Nestes tempos em que antissépticos não pinicam mais a pele, para facilitar acomodações e filtrar o risco de ziquizira, “Terminal” é também uma love story, mas não em tempo integral. Recusa a dedicação exclusiva ao benquerer, a fim de abraçar uma estrutura de jogo de armar. Tem sua cota de riso, tem sua cota de provocação, mas é soberano na experimentação. 

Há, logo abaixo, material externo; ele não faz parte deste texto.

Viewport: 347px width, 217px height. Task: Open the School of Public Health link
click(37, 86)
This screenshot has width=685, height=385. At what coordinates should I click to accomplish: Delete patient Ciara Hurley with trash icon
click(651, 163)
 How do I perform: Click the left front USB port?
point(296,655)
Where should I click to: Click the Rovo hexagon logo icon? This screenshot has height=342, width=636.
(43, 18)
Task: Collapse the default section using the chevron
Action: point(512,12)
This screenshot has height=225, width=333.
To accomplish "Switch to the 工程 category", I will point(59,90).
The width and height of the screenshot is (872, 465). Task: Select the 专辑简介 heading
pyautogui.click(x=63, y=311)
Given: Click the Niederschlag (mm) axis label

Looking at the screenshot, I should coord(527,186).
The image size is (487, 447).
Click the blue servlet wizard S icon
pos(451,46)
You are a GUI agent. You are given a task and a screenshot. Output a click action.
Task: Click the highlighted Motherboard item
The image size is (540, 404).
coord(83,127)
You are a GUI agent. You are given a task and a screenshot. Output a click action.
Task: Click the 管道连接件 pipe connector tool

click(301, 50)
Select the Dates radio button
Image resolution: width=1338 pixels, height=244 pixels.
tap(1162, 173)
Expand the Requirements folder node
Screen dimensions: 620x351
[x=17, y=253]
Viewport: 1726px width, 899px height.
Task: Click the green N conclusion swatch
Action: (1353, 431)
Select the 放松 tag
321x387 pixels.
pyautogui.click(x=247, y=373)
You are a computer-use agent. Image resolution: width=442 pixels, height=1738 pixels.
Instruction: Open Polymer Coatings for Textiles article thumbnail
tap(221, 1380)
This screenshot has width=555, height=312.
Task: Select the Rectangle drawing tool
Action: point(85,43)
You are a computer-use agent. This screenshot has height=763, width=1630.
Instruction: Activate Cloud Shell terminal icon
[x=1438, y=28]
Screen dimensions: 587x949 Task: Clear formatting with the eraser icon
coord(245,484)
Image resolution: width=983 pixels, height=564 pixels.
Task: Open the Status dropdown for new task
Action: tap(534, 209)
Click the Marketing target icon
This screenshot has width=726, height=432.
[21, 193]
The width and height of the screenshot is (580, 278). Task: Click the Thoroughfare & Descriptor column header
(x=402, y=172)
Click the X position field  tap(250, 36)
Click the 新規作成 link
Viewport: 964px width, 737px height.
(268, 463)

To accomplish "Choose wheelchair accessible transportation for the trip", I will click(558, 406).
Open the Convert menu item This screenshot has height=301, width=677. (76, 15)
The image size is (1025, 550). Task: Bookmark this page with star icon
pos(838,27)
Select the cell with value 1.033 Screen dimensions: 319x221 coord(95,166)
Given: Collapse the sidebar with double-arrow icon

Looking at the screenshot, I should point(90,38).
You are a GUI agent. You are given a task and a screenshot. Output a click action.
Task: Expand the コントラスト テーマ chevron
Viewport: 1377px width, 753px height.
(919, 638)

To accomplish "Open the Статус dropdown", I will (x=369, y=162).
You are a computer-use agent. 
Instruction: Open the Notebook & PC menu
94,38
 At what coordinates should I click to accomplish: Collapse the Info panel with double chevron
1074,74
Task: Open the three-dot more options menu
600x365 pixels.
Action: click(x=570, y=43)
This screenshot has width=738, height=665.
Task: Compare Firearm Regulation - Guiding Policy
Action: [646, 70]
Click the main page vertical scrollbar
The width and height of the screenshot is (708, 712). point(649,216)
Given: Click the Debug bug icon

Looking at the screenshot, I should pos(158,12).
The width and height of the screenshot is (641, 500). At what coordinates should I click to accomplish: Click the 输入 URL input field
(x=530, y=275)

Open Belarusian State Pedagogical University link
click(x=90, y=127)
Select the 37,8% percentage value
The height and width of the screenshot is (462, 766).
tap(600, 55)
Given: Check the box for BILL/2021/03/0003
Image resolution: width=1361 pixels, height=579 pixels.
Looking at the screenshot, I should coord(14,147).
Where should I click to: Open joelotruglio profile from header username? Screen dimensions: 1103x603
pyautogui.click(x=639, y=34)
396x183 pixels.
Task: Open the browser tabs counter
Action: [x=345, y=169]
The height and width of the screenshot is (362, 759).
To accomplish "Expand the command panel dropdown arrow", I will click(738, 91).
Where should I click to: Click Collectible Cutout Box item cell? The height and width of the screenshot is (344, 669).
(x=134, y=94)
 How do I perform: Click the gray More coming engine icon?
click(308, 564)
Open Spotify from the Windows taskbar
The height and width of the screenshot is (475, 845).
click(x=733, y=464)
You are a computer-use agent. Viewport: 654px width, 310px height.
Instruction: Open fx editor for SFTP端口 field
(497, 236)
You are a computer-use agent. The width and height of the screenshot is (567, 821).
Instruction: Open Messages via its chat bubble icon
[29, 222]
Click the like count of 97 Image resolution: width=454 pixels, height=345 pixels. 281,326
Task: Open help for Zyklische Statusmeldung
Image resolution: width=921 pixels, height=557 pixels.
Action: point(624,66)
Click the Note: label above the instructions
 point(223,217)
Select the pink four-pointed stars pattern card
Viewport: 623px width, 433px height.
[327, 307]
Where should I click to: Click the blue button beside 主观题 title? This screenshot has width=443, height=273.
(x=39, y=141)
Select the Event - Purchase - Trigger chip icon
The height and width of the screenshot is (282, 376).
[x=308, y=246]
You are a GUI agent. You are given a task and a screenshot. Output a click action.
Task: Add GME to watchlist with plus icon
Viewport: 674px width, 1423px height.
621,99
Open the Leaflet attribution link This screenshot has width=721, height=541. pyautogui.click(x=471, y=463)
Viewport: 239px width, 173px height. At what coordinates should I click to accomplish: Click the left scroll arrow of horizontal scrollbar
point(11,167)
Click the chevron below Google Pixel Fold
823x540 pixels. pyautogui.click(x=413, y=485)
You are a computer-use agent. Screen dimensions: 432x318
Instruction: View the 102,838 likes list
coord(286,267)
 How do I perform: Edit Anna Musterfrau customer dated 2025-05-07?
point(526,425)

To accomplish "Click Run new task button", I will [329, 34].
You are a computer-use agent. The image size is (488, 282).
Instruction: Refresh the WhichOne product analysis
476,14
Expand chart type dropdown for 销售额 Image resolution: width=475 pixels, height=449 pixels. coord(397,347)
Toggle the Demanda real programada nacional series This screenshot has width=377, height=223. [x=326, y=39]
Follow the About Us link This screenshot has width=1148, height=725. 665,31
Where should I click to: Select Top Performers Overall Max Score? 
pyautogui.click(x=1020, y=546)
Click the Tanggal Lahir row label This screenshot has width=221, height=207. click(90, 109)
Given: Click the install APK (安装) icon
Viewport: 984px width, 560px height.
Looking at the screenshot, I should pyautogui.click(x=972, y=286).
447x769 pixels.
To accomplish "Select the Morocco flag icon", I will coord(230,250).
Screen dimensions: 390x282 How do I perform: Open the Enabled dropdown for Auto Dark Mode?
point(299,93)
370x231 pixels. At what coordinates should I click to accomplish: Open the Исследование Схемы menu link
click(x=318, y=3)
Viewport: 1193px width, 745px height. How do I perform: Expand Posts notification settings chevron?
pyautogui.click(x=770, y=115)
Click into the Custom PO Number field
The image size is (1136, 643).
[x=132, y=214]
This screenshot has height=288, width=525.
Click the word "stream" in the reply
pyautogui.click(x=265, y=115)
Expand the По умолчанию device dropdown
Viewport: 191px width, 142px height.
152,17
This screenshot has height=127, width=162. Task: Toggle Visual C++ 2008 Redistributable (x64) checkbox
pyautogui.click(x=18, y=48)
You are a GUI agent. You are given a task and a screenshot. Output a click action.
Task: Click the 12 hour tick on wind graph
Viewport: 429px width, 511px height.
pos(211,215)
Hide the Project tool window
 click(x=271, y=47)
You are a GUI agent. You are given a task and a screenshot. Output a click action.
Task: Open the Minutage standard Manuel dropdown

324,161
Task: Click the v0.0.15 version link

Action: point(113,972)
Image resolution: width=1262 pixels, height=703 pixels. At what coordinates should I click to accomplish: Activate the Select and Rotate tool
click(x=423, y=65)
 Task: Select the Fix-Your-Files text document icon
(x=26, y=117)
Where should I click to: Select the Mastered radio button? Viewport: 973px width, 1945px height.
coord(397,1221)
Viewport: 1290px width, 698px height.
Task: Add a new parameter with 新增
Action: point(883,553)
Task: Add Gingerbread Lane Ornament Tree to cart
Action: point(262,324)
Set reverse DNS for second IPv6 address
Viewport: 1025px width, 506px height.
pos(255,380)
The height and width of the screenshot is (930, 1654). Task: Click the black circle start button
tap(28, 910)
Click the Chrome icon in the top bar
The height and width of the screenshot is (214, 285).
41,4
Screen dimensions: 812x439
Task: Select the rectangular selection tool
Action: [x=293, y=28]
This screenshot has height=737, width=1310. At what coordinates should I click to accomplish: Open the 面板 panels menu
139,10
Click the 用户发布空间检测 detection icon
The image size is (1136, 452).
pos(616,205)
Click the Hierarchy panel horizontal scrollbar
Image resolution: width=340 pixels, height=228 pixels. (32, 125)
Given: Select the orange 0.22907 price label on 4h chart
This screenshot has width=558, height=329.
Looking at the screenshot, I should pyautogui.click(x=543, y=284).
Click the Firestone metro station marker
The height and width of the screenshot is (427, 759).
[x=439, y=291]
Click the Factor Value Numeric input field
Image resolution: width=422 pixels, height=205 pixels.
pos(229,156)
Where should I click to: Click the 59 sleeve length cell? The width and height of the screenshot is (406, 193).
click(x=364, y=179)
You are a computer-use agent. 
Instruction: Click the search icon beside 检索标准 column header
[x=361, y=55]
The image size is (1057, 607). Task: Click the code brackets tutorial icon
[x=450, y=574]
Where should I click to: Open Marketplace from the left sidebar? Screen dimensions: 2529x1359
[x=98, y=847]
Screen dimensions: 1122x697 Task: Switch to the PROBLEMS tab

Diante das poltronas, uma atriz e um ator, que se amaram em algum momento de um pretérito imperfeito que se pretende presente, falam que não sabem a hora de começar o espetáculo… nem como inicia-lo. O jazz do rolê começa assim, como se fosse a batida do “Take Five”, de Dave Brubeck (1920-2012). Na suavidade, eles te pegam. Suavemente sobem ao palco. 

No que sobem… acaba nossa paz. N’algum ponto, eles demonstram que a paixão que os move vai além da devoção ao teatro, num projeto em que se engajaram para ensaiar uma peça de angústias em família. Nessa tal peça os dois entes em cena vivem mãe e filho. 

A relação maternal ali anda abalada por um abismo de mágoas despetaladas entre enterros cabulados e sanduíches de jaca. Falta paciência. Falta perdão. 

Ouvimos algumas (poucas) informações sobre essa sinopse, não sabemos se do próprio Vaz ou da figura… o Ator… que ele encarna… ou do Filho, personagem encarnado pelo tal Ator. Passa o mesmo com sua colega de cena… a Atriz… ou a Mãe. 

Intérprete de múltiplas destrezas, sobretudo em sua aptidão de usar a voz como aríete para impulsionar fúrias, Vaz, além de escrever, está luminoso em cena, ao lado da usina nuclear de inquietude cênica Kelzy Ecard. A covalência deles é plena. A de seus personagens é inflamável.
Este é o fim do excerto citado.